- WHAT TO PRODUCE
Below is some data. Retype exactly the lines starting at the one with "This screenshot has height=428, width=267." and ending at the one with "Given: Open the Brokers menu".

** Opening INFORMATION PROVIDED block **

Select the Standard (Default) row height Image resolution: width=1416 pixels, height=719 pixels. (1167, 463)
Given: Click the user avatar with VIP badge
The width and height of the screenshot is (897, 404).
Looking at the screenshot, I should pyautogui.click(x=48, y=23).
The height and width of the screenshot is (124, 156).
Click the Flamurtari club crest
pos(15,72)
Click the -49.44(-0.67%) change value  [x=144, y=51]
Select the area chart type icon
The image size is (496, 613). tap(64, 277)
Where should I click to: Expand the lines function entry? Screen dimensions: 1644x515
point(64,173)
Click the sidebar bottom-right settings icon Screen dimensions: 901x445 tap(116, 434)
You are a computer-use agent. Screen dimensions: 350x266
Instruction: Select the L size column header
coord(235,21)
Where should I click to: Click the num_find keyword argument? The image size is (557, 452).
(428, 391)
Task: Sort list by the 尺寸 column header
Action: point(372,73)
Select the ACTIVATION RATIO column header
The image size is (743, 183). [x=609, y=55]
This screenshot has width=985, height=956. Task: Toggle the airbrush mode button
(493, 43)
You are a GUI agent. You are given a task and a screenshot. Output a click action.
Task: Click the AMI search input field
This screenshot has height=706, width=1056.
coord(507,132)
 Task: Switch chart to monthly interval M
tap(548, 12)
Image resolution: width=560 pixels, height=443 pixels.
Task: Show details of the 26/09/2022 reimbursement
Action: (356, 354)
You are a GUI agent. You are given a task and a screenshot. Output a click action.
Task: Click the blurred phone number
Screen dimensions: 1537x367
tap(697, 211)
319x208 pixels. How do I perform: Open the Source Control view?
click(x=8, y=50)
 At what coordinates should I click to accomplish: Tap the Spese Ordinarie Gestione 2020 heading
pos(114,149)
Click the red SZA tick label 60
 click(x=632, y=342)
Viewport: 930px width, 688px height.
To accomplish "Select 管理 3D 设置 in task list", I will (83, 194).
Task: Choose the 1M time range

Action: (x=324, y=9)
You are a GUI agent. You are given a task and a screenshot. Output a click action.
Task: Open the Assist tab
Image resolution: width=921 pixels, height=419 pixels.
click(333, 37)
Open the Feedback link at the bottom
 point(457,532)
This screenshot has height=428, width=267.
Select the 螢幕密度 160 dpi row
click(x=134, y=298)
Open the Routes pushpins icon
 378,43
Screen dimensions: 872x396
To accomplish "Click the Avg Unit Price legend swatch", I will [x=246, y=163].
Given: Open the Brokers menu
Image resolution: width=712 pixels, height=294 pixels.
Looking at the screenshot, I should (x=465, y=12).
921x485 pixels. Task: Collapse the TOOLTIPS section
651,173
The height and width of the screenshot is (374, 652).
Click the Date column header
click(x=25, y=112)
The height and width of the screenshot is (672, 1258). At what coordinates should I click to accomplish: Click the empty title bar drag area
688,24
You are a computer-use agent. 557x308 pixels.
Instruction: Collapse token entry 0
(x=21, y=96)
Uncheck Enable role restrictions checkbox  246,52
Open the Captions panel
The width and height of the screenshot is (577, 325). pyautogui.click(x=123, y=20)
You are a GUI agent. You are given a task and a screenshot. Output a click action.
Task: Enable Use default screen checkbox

** Closing INFORMATION PROVIDED block **

- REPLY TO THE TASK
This screenshot has height=428, width=267.
Select the 螢幕密度 160 dpi row
click(x=134, y=298)
Open the Routes pushpins icon
 378,43
Screen dimensions: 872x396
To accomplish "Click the Avg Unit Price legend swatch", I will [x=246, y=163].
Given: Open the Brokers menu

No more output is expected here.